Nanowires in thin-film: a toolbox for ultra-fast and quantum optics
Nanowires in thin-film: a toolbox for ultra-fast and quantum optics
Leah Poffenberger, Corporate Communications Manager, Optica
At the 2022 Laser Congress, Optica Fellow and Stanford University Dean of Applied Optics Martin Fejer presented a plenary on new directions in guided wave nonlinear optics (NLO) to advance an already dynamic field.
Since the 1980s, guided wave NLO has focused on using materials like silicon nitride and silica to move technology forward, but more recent advances have leveraged other materials like lithium niobite toward an ultimate goal of room temperature few photon nonlinear optical interactions in solid-state media. Fejer began his talk with background on the developments that led to thin-film lithium niobate systems, some of which took place 50 years ago at Bell Labs.
Lithium niobate, first demonstrated by Kurt Nassau and Gabriel Loiacono, is an ideal material for a number of optics applications thanks to its transparency range from the near ultraviolet to the mid-infrared, a large Chi 2 non-linearity and ferroelectric properties that allow patterning of its non-linearity. This ferroelectric property allows lithium niobate to be engineered to quasi-phase match nonlinear interactions, another idea first proposed at Bell Labs. About 30 years ago, lithium niobate quasi-phasematching wave guides were introduced as a platform, which are now routine for classical and quantum applications and commercially available. However, a key development in the last few years—nanowire waveguides—has opened up new avenues for improving this technology for new applications.

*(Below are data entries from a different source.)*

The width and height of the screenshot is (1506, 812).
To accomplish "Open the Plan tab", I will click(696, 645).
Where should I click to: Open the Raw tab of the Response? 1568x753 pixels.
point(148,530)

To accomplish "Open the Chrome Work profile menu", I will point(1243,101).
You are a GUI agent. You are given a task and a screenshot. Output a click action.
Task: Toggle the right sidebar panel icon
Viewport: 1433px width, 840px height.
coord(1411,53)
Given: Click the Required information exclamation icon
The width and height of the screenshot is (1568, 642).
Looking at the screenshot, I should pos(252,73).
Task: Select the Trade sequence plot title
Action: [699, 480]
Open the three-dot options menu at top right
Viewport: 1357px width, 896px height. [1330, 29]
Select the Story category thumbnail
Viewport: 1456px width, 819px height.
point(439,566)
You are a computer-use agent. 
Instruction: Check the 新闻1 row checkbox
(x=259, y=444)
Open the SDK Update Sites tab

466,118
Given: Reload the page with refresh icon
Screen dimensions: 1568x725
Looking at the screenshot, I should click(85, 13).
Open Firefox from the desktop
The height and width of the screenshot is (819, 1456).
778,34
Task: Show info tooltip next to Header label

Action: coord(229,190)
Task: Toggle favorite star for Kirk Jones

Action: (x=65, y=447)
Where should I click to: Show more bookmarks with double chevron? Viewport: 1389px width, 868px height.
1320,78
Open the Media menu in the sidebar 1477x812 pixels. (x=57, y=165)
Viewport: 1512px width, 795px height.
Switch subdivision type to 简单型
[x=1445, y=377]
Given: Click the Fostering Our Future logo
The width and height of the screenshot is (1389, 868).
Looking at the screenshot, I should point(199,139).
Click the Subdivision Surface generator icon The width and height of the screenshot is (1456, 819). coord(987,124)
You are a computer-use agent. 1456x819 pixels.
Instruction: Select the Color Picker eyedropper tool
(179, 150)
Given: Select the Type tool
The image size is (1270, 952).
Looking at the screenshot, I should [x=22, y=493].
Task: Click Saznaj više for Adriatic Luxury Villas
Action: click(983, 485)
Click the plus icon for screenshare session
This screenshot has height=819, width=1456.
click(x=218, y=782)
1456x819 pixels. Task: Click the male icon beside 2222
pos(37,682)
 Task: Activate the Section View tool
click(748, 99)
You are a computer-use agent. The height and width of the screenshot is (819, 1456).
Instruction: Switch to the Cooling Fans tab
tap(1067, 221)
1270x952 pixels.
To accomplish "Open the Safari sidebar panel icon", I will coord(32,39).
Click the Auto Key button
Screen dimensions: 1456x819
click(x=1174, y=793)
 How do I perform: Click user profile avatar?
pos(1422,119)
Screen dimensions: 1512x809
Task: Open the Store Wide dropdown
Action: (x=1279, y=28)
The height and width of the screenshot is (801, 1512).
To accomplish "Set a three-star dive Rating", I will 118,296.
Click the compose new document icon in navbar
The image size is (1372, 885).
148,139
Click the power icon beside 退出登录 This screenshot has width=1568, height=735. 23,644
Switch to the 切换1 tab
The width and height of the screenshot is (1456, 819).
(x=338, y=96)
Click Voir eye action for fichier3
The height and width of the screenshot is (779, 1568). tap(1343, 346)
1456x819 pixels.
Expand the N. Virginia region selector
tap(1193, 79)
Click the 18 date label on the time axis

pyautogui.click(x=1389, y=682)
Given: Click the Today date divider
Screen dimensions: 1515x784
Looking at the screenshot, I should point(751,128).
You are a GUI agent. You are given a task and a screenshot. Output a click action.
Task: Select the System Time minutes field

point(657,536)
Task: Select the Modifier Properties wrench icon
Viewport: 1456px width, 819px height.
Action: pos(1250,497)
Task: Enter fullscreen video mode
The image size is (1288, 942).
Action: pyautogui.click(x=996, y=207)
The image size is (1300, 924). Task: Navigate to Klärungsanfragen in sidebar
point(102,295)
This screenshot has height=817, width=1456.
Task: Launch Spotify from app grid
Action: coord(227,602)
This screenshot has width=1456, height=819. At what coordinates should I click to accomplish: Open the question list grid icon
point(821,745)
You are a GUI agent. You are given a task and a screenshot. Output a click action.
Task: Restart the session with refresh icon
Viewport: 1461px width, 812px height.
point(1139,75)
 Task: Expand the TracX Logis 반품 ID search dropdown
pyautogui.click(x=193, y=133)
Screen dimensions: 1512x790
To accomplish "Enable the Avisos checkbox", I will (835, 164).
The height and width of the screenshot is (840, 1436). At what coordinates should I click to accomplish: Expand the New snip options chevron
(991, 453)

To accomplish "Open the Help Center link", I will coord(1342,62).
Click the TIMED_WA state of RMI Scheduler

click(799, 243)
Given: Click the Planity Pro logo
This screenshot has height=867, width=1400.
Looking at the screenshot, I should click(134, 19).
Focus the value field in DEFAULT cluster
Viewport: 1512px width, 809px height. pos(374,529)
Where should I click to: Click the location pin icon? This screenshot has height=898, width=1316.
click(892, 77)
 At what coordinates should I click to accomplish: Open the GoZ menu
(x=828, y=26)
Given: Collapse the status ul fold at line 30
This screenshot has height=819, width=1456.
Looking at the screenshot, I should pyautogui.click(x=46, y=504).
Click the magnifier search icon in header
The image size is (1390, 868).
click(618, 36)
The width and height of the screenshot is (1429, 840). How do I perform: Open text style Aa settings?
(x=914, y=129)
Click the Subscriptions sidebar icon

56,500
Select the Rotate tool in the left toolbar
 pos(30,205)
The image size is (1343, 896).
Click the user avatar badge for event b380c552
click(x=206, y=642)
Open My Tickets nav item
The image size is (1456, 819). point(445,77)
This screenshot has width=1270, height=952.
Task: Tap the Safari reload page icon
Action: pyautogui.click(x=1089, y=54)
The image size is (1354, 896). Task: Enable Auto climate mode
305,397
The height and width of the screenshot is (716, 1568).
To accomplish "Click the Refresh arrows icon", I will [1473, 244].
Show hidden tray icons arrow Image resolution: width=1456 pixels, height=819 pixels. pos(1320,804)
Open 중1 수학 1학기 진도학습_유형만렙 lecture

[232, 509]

Nanowire waveguides, fabricated in commercially available thin-film lithium niobate wafers have enabled development of NLO waveguides with efficiencies an order and a half larger than traditional devices. Other developments, like an alternative method for creating thin-film lithium niobate wafers using sapphire cladding instead of silica, continue to build the toolbox for the field. Researchers around the world are just beginning to experiment with some of the applications for these NLO waveguides, with a particular interest in the quantum optics application.
“Nanowires in thin-film offer a toolbox for ultra-fast and quantum optics with strong coupling, patterned non-linearity, dispersion engineering, and dense photonic integration,” said Fejer. “We have many interesting opportunities, both to revisit old ideas but with a greatly expanded parameter range, as well as to try out new concepts that are enabled by the engineering flexibility of the platform.”